Red Hook Summer tells the story of Flik Royale (Jules Brown), a boy from Atlanta, who spends the summer in Brooklyn with his grandfather, Bishop Enoch Rouse (Clarke Peters). The two meet for the first time at the door of the grandfather’s apartment in the Red Hook housing project, and the grandfather quickly tries to convert his grandson into a follower of Jesus Christ. Flik endures the culture shock of inner-city living, while resisting his grandfather’s preaching ways, until he meets Chazz Morningstar (Toni Marie Lysaith), a girl his age, who shows him how to have fun in Brooklyn. The movie opens Aug. 10 in limited release.
I saw a screening of Red Hook Summer with about 50 black journalists and director Spike Lee in New Orleans at the National Association of Black Journalists convention. Fans of Lee’s work will recognize characters and directorial effects from his earlier films. The pacing is deliberate, as a ruinous story is revealed.

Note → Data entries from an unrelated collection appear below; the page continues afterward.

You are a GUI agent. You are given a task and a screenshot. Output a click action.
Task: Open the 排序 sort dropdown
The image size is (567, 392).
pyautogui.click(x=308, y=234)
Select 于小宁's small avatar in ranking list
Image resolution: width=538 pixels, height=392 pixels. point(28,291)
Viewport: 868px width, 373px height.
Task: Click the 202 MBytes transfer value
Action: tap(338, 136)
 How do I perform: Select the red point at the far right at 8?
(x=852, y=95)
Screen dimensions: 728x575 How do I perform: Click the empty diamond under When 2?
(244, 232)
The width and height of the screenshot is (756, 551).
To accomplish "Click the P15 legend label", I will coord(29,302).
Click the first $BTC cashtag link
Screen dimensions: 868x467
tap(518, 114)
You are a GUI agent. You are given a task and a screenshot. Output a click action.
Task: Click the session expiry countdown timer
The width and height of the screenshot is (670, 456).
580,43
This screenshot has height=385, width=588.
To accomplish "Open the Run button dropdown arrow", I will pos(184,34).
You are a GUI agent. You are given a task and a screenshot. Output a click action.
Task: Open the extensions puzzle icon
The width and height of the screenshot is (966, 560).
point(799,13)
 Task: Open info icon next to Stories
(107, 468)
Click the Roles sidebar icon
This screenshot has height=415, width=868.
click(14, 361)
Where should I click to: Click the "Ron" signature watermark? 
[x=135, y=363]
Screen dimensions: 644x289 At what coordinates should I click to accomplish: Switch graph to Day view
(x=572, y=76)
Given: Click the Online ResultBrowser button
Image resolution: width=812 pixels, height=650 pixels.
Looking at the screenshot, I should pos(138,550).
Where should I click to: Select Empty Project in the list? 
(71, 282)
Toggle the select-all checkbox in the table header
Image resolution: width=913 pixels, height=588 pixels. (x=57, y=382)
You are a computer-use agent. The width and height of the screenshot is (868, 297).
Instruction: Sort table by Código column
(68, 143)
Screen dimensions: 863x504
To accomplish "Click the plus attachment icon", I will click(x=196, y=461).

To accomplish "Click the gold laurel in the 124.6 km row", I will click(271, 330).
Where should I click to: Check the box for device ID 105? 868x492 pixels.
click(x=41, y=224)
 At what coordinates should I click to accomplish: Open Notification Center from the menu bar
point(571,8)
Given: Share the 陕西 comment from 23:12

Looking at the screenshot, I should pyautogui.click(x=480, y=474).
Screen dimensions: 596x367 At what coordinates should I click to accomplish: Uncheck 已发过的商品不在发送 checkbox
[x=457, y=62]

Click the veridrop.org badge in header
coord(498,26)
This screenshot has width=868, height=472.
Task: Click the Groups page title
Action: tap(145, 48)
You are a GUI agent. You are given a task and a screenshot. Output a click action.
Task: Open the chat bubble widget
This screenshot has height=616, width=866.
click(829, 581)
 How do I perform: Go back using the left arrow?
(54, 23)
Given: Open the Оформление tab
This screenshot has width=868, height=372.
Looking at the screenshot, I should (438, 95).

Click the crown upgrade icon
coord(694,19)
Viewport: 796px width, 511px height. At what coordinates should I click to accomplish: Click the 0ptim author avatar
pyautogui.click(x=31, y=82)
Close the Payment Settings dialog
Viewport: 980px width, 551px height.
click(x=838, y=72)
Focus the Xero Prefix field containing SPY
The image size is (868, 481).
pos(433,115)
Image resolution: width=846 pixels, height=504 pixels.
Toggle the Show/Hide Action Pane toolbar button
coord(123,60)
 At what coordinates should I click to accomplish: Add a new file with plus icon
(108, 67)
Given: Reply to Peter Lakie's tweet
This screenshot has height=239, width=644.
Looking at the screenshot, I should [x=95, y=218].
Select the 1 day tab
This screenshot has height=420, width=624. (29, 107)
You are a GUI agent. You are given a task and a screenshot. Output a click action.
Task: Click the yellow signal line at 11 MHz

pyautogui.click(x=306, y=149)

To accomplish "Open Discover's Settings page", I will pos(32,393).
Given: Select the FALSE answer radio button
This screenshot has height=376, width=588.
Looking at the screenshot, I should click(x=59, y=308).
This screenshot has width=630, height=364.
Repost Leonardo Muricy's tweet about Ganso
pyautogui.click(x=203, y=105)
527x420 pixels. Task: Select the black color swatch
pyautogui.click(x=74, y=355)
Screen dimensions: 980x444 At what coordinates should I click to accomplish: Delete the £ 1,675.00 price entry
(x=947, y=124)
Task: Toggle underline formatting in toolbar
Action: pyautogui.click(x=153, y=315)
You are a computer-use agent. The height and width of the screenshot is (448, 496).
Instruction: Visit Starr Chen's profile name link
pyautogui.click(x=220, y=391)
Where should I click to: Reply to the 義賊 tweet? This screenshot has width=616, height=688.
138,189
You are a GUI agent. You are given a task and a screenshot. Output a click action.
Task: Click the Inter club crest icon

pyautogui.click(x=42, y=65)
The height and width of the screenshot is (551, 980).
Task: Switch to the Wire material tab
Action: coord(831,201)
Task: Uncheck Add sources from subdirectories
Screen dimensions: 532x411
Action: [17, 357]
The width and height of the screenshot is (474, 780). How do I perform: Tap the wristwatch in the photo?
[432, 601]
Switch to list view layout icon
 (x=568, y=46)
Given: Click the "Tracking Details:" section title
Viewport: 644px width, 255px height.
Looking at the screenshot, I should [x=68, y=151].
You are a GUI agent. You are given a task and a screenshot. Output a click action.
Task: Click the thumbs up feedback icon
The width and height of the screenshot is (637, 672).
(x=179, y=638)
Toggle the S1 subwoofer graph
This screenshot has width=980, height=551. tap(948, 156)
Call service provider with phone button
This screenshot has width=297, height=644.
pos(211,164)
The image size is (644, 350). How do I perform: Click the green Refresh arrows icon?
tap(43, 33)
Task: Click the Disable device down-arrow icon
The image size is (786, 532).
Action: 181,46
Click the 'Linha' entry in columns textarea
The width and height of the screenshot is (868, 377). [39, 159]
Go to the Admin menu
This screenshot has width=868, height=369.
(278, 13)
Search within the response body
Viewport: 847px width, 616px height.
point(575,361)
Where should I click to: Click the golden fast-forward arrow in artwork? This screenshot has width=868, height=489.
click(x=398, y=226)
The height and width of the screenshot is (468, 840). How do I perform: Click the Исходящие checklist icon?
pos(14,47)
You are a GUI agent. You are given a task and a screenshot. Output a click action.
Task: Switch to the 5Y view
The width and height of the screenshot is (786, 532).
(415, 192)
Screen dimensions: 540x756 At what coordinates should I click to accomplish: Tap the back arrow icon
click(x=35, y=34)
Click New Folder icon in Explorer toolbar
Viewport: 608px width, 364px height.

It was worth my 2 hours and 1 minute, mostly because I read books and view movies with the story in mind. I try to decide why the artist did this or didn’t do that, why it works or why it didn’t. For me, that adds an extra element of entertainment. Even if that had not been the case with Red Hook Summer, the hard turn the movie takes in the third act is important commentary on what’s happening in one of our largest and most-beloved institutions. If nothing else, this movie will force viewers to reflect on a sinister social problem. Check it out.